How to read a mammogram

Have you ever wanted to know how to read a mammogram? Well, I never did. lol. But this week I did a temp job, recording hundreds of mammogram results for a Doctor while she read them... and now I (sort of) know how to read them. It's fascinating and fun! It's like playing "Where's Waldo" and after reading this, you too, can know how to read a mammogram! (sort of).

The radiologist I worked with was just amazing. She was so patient with my questions. We really clicked. She was one of many doctors working on a study that Hologic is doing as they attempt to get FDA approval for their new alternative imaging to the mammogram. This one is called a Tomogram or "Tomo" for short. I honestly couldn't tell the difference between the two images if my life depended on it. She seemed to prefer the mammogram but, like she said, "if we can diagnose with the same, or better, accuracy, then who am I to say I prefer this one because it's more aesthetically pleasing to me". Also the Tomo is less radiation. It seems to cause more call backs for calcifications though.

Here is what you are looking for:

A Mass. It is, well, just like it sounds. A clump of cells. These warrant a call back. If they project a star-like-look, "tethering" to the tissue around it- they are really really bad. Cancer is a parasite to all the cells around it. It can even suck in a nipple, turning it inverted.

If you have a star-like area but no clearly defined mass in the middle you call these back too.
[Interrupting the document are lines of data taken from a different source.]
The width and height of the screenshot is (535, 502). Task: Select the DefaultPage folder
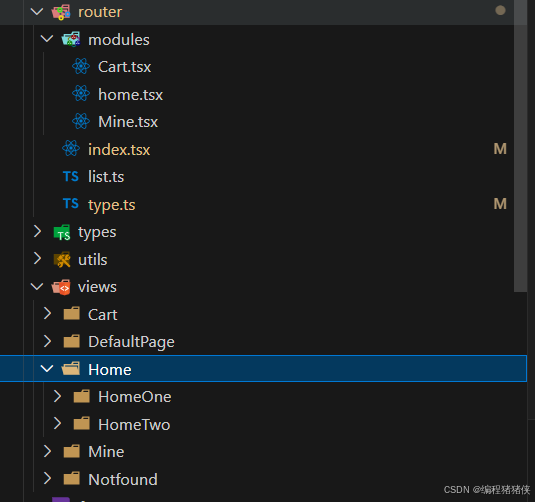pos(131,342)
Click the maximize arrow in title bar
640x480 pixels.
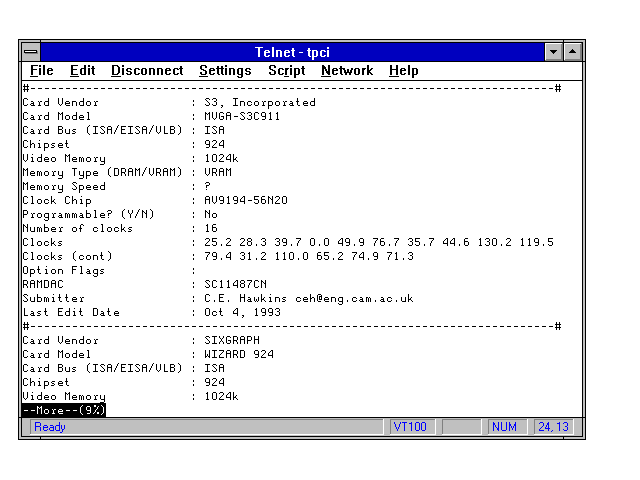point(572,52)
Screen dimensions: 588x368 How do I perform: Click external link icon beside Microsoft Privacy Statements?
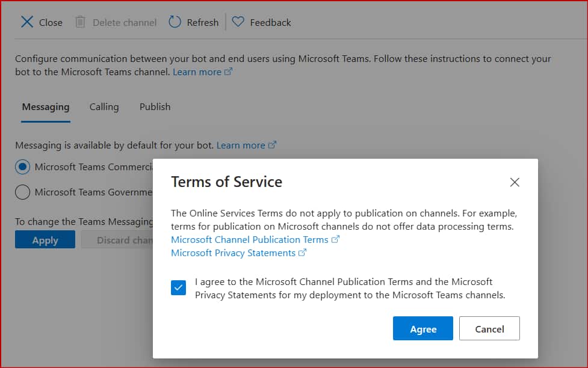303,253
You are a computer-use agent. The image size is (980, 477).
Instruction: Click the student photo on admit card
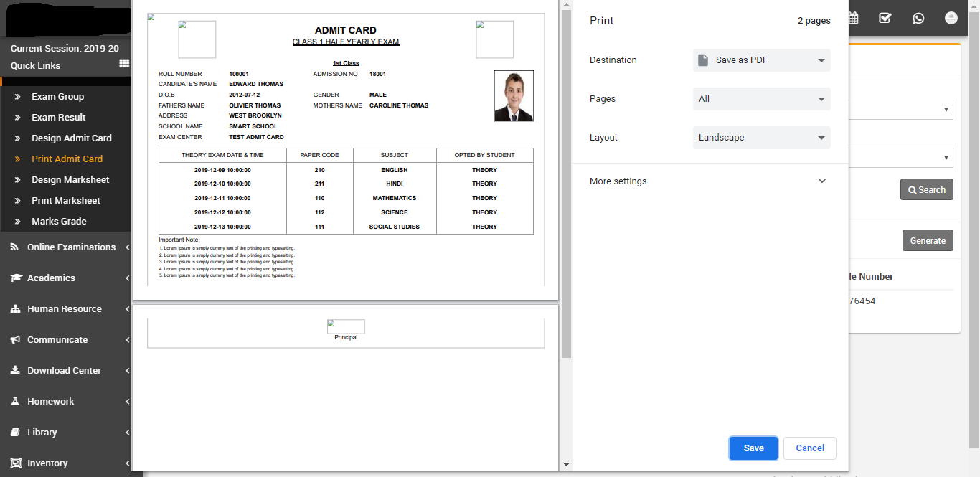tap(514, 96)
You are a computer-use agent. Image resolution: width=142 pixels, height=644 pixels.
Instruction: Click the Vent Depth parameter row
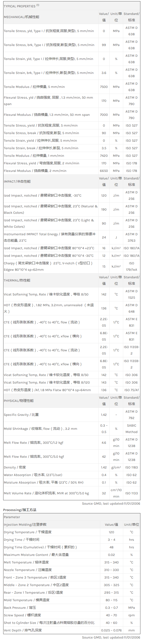click(23, 631)
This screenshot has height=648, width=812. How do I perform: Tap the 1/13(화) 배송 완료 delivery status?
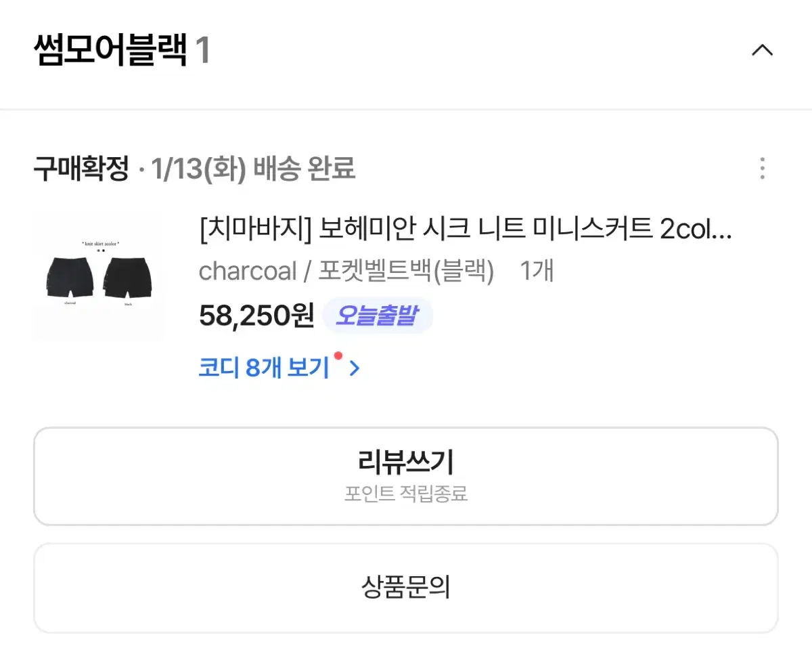(254, 169)
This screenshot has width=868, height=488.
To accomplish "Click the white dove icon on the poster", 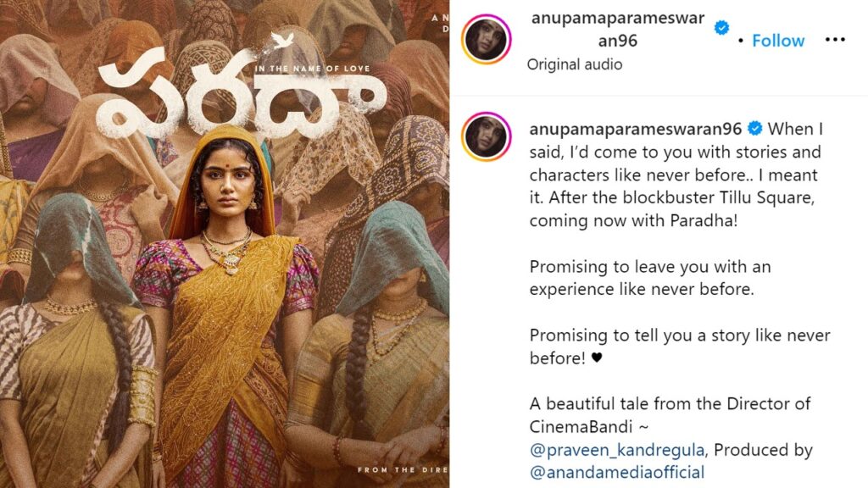I will click(282, 40).
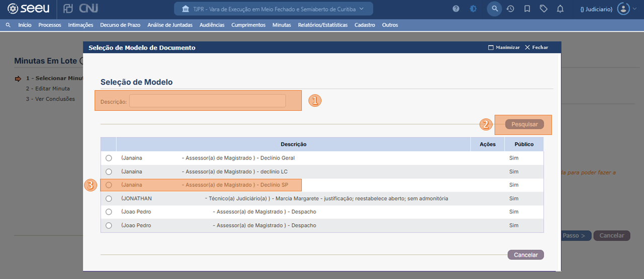The width and height of the screenshot is (644, 279).
Task: Open the tags label icon
Action: point(543,9)
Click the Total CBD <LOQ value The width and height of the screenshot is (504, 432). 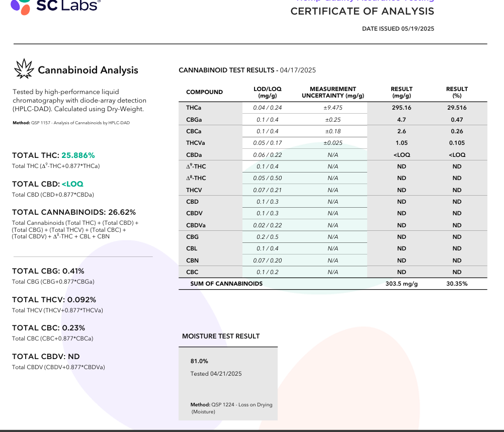[x=72, y=184]
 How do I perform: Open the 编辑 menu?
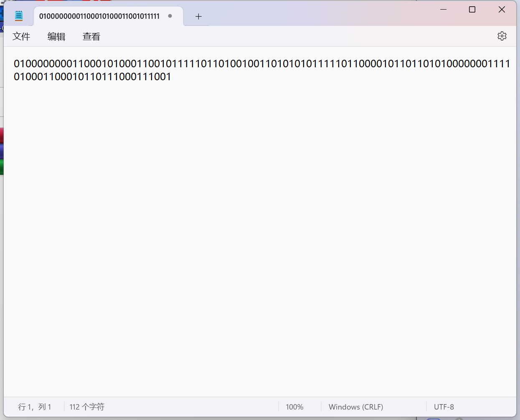coord(56,36)
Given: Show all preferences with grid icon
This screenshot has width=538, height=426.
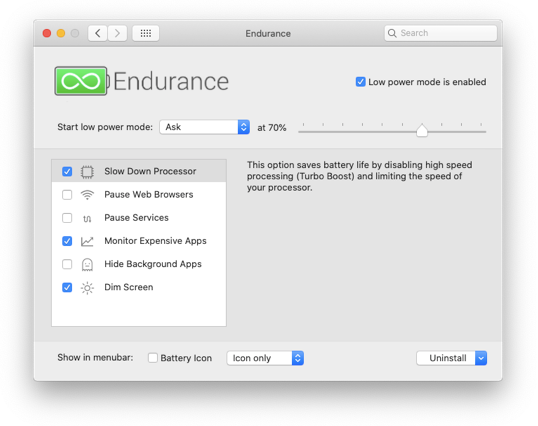Looking at the screenshot, I should point(146,33).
They are categorized as architectural distortion.

Focal asymmetry is a density seen on only one view (or sometimes in only one breast). Mammograms come in two different views: lateral and vertical. (by smooshing the breast once in each direction). Actually the vertical one is a little bit more at an angle to get more axillary tissue in (since that's where the lymph nodes cluster). When you find a spot in one view you have to find the same spot in the other view. The trick is- since they are from different points of view they are at different positions! One shows location and the other depth. It's fun to look at the two pictures and try to pinpoint exactly in the breast where the mass is. To check to see if the two spots you've decided on are the same thing you have to measure their distance to the nipple, as that will coincide.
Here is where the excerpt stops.